Pewnej nocy, gdy wszyscy już spali, oglądałem TV. Nagle zobaczyłem błysk, skoczyłem na równe nogi, serce biło mi jak dzwon. Szybko podszedłem do okna i zauważyłem, że światło zgasło, ale dopatrzyłem się czegoś nowego na placu zabaw. Wziąłem latarkę, otworzyłem okno i zacząłem świecić w stronę nieznanego przeze mnie obiektu. Nie uwierzyłem własnym oczom! To był statek kosmiczny w kształcie sombrera!  Po chwili otworzył się właz w górnej części kapelusza. Zaczęły wylatywać z niego małe zielone stworki. Zauważyły światło z mojej latarki i rzuciły we mnie jakąś kulką, która teleportowała mnie na statek. We wnętrzu sombrera były maszyny takie jak w zwykłym laboratorium, lecz o innym przeznaczeniu. Niektóre przewidywały przyszłość, inne zaś wymazywały z pamięci niepotrzebne myśli Pozostałe były jak superszybka mikrofalówka. Można było też zamienić np. ser w ogórka i odwrotnie. Nie potrafię wymienić tych wszystkich dziwnych urządzeń. Wiele z nich otrzymałem od kosmitów w prezencie.  Nauczyłem się przepowiadać przyszłość i umiem unosić różne przedmioty.  Gdy wróciłem do domu, wydawało mi się jakby czas stał w miejscu, a więc położyłem się dalej spać. Kiedy wstałem, myślałem, że to był sen, a potem znalazłem te wszystkie przedmioty na szafce przy moim łóżku.  Zachowałem to wszystko tylko dla siebie, przecież i tak nikt by mi nie uwierzył. A ty mi wierzysz?

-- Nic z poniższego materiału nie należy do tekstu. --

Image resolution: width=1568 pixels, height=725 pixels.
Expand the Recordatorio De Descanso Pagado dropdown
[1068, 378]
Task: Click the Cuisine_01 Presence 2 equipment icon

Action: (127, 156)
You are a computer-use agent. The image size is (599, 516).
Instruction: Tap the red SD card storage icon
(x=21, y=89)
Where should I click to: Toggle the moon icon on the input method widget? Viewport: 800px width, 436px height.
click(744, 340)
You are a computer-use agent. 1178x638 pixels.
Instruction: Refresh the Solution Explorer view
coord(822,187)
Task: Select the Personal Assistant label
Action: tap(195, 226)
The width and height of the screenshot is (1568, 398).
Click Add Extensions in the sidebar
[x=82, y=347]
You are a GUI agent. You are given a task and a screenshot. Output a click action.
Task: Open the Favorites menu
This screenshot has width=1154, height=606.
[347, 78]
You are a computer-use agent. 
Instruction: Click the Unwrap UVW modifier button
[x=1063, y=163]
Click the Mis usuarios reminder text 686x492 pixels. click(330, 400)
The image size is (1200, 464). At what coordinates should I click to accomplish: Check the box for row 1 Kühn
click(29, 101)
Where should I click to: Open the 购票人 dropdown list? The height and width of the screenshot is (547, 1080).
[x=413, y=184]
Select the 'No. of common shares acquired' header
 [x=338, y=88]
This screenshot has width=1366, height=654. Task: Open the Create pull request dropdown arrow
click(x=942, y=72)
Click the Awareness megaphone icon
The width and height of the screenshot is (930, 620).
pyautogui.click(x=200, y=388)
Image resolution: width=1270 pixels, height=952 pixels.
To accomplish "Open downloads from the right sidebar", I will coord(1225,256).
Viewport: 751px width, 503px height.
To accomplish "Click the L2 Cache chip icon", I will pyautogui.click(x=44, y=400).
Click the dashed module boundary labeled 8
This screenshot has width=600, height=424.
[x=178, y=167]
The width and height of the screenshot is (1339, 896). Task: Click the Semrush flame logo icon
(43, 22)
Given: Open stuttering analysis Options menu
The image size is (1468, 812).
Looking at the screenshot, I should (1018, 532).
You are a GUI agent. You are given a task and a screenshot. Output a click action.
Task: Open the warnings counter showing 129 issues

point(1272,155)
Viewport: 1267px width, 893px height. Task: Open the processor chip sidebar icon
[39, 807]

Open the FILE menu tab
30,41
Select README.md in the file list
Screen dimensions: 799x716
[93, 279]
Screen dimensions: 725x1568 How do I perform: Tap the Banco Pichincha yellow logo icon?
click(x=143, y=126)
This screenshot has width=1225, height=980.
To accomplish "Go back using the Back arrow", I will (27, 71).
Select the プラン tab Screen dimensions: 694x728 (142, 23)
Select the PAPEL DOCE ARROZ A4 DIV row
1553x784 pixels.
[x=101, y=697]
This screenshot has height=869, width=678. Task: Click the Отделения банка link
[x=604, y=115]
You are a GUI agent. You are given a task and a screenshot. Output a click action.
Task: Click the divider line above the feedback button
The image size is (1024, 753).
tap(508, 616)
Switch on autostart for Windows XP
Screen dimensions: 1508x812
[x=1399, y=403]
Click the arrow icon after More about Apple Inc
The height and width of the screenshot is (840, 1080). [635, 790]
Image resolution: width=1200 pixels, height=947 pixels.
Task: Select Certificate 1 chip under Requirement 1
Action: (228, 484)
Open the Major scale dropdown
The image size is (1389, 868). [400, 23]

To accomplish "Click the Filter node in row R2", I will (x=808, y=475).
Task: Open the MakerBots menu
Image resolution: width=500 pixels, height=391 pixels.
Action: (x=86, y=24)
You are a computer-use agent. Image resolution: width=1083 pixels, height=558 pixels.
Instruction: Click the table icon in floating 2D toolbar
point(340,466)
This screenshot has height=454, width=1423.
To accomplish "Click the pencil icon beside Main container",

                                             ,,Moje spotkanie z ufo'.     Kilka dni wcześniej było zakończenie roku szkolnego. Pewnego dnia wyszłem z domu i spotkałem ufo z początko wydawało mi się że to tylko sen ale potem zrozumiałem że mi to się nie śni.     Ufo było bardzo zmęczone i biało pragnienie przyniosłem mu z domu szklankę wody on nie chciał pić, przyniosłem wodę gazowaną nie chciał pić, aż w końcu przyniosłem mu sok malinowy. Wypił.Chciał jeszcze przyniosłem mu i tak 10 razy aż wkońcu skończył się sok malinowy. Poszłem do sklepu a ufo zostawiłem. Kiedy wróciłem już go nie było okazało się że ufo poszedł do sklepu kiedy wyszedłem on wszedł tak że ja go nie zauważyłem  poszedłem do sklepu, sprzedawczyni zapytała się czy to nie mój zwierzak i co on tu robi. Pani nie wiedziała że to jest ufo bo tylko tak mówiono żeby dzieci miały wyobraźnię.Ufo opróżniło cały sklep zabrałem go ze sobą i sok malinowy wypiłem sam on się obraził i poszedł do lasu.     Żałuję żę mu nie dałem tego soku obraził się i chyba już do mnie nie wróci, ale i tak cieszę się że mogłem zobaczyć ufo.